12. I suggested to Mr Mullen that an alternative course would be for the Secretary of State to withdraw its case before the Upper Tribunal, that case being that the appellant is not entitled to an extension of stay. It was agreed that that was an appropriate course of action and it was understood by both parties that the effect of that would be that the decision of the First-tier Tribunal to allow the appeal under the Immigration Rules would stand.
13. Rule 17 of the Tribunal Procedure (Upper Tribunal) Rules 2008 provides as follows:
“17.-(1) Subject to paragraph (2), a party may give notice of the withdrawal of its case, or any part of it -
(a) at any time before a hearing to consider the disposal of the proceedings (or, if the Upper Tribunal disposes of the proceedings without a hearing, before that disposal), by sending or delivering to the Upper Tribunal a written notice of withdrawal; or
(b) orally at a hearing.
(2) Notice of withdrawal will not take effect unless the Upper Tribunal consents to the withdrawal except in relation to an application for permission to appeal.”
14. I gave my consent to the withdrawal of the Secretary of State’s case (that the appellant is not entitled to leave to remain).

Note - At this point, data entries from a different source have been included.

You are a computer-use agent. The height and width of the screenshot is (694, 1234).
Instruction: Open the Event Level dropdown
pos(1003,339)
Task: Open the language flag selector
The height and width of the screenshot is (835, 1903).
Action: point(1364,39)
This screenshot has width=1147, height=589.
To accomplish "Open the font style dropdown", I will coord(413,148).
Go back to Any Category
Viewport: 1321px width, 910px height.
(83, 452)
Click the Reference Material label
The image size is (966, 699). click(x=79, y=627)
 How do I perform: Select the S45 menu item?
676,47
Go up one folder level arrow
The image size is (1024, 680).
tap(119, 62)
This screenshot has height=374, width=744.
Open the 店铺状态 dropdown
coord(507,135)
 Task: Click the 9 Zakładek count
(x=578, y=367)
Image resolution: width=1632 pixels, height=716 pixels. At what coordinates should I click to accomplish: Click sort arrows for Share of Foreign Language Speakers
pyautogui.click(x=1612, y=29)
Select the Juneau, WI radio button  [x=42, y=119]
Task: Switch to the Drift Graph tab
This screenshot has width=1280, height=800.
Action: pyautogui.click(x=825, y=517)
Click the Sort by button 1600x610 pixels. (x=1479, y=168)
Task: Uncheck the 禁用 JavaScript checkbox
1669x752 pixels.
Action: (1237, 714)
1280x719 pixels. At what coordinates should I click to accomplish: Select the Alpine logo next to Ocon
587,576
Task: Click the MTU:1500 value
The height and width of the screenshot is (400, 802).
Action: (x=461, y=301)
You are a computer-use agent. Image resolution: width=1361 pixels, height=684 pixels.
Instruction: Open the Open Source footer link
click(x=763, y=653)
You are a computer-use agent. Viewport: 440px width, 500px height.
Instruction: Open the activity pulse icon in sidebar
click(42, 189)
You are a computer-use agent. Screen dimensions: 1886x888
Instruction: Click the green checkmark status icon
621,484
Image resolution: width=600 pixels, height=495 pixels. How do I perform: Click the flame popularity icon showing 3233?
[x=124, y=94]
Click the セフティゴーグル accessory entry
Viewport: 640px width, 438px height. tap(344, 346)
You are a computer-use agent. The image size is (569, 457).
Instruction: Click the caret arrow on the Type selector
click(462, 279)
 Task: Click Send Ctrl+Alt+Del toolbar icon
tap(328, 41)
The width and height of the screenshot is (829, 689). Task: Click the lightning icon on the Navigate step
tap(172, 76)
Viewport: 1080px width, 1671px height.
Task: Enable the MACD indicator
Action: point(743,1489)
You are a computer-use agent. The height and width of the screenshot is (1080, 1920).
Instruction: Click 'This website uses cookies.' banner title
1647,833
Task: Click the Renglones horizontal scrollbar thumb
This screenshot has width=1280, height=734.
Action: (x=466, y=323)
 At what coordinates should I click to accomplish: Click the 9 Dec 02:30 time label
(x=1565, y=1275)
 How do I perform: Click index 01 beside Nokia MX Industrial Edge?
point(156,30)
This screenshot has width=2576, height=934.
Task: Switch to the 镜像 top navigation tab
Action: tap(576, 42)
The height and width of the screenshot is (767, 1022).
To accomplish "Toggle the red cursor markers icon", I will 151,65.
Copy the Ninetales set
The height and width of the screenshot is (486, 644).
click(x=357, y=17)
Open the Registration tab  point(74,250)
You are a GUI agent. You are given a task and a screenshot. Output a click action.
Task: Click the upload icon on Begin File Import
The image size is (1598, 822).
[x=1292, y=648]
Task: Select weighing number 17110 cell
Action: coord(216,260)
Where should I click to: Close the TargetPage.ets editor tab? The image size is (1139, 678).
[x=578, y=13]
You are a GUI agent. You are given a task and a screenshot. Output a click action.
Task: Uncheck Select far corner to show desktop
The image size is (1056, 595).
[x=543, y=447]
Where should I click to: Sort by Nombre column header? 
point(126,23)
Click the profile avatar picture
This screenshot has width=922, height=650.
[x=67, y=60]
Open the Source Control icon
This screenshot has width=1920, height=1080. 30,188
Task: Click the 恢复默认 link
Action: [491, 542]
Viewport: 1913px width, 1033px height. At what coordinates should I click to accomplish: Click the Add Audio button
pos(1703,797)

The effect therefore, is that the decision of the First-tier Tribunal to allow the appeal under the Immigration Rules stands. The case for removal under section 47 was also effectively withdrawn, it being a decision that is in any event unlawful.
15. In the circumstances, the other issues raised at the hearing and identified in [10] above do not need to be resolved.
16. The Secretary of State having withdrawn her case that the appellant is not entitled to leave to remain, the appellant has established that she should be granted further leave to remain. The decision of the First-tier Tribunal to allow the appeal therefore stands. The appellant succeeds in her appeal against the decision to refuse to vary leave to remain.